I was too disgusted with myself to be in the mood to do much of anything, but eventually I got through most of the script Jill had thrown at me. It was a Western, set in West Texas, about a frontier madam who gets hung because the big ranchers think she’s helping the little ranchers rustle their cattle. The script was by somebody I had never heard of, and it was good: if it hadn’t been good, I wouldn’t have read ten pages of it, in the mood I was in.
Eventually it got to be twilight. The sky, the beach, and the ocean all got gray and gloomy—as gray and gloomy as the flats of the Panhandle on a March evening. It didn’t drive the teenagers off, though. Some of them had on fluorescent bikinis—they flitted around on the beach like fireflies. Behind me I heard the roar of traffic on the San Diego Freeway, louder than the surf.
I got in the Mercedes and let the traffic suck me in. It carried me for a while, like a long wave, and threw me ashore in Hollywood. My mind started working a little bit again. I drove up to Jill’s house. She was sitting at her drawing board, with a cup of tea on the window ledge beside her.
“Hi,” she said. “Are you feeling any better?”
“I’m feeling dumb,” I said. “I’d like to go someplace for a couple of days. Maybe out in the desert somewhere. You want to come?”
“Sure. Let’s go,” she said.
We were out past San Bernardino before we said two words. We didn’t even look at one another. Somewhere near Riverside we stopped at a diner and ate. Jill ate some fried shrimp—she always ate shrimp if they were on the menu.
“You’d eat those things anywhere,” I said. “Why do you want to eat shrimp in a desert?”
“I like them,” she said.
We stared at one another for a while. At least she had a sense of humor. She knew what a big joke we were. She was happy to be chewing on shrimp in the desert, and began to smile at me.
“I don’t know why you came,” I said.
“You asked me,” she said. “A lot of people respond to being asked. I’m glad you brought yourself to do that, though I have no idea why you did.”
“Probably inertia,” I said.
“I’m sure,” she said. “Men are so goddamn lazy. Once they find someone who’ll fuck them steady, they just go right on, click, clock, click, clock. I don’t know why women are thought to be the passive sex.”
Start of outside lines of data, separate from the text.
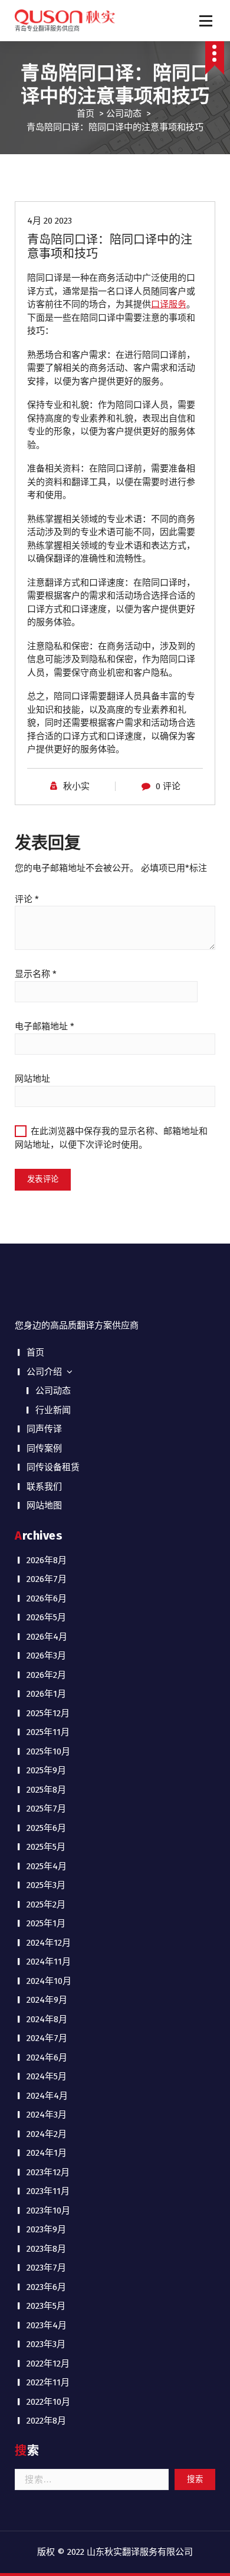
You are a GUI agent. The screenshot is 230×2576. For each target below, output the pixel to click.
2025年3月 (46, 1885)
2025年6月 (46, 1828)
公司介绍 (44, 1372)
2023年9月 (46, 2229)
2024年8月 (47, 2019)
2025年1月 (46, 1923)
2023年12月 (48, 2172)
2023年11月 (48, 2191)
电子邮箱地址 (44, 1026)
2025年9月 (46, 1770)
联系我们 (44, 1486)
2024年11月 (49, 1961)
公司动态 (124, 113)
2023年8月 (46, 2248)
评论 (27, 899)
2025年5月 (46, 1847)
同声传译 (44, 1429)
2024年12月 (49, 1942)
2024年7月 (47, 2038)
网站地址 (32, 1078)
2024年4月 (47, 2095)
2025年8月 (46, 1789)
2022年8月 (46, 2420)
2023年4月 (47, 2325)
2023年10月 (48, 2210)
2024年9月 (47, 2000)
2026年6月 (47, 1598)
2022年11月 (48, 2382)
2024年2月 (47, 2134)
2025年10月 (48, 1751)
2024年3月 (47, 2114)
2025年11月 (48, 1732)
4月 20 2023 (49, 220)
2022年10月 (48, 2401)
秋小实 (76, 786)
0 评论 (168, 786)
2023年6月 (46, 2287)
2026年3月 (46, 1655)
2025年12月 (48, 1713)
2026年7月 (47, 1579)
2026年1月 (46, 1693)
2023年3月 (46, 2344)
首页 (85, 113)
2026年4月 (47, 1636)
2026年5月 (46, 1617)
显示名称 (36, 974)
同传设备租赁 (53, 1467)
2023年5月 (46, 2306)
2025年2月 (46, 1904)
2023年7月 (46, 2267)
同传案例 (44, 1448)
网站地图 (44, 1505)
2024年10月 (49, 1981)
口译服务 (168, 304)
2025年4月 (47, 1866)
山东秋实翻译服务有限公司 (140, 2552)
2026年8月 (47, 1560)
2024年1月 (47, 2153)
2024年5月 (47, 2076)
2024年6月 (47, 2057)
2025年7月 (46, 1808)
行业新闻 (53, 1410)
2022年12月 (48, 2363)
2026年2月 (46, 1675)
We ended up in a motel in Glamis. I wanted to go on to Yuma, but Jill had been wanting to stop for an hour, so I stopped. It was a big deal for her, coming to the desert. The motel was crappy, not enough towels. Her legs were still damp when she came to bed.
“Someday I’ll find out something about you,” she said. “You can’t hide forever.”
It was crazy, being with a woman who would make a remark like that just when we were getting ready to fuck. I let it go. What was I supposed to say? She couldn’t seem to shut up, even when she was excited. I had even got so I could sleep while she was talking, which is what I eventually did.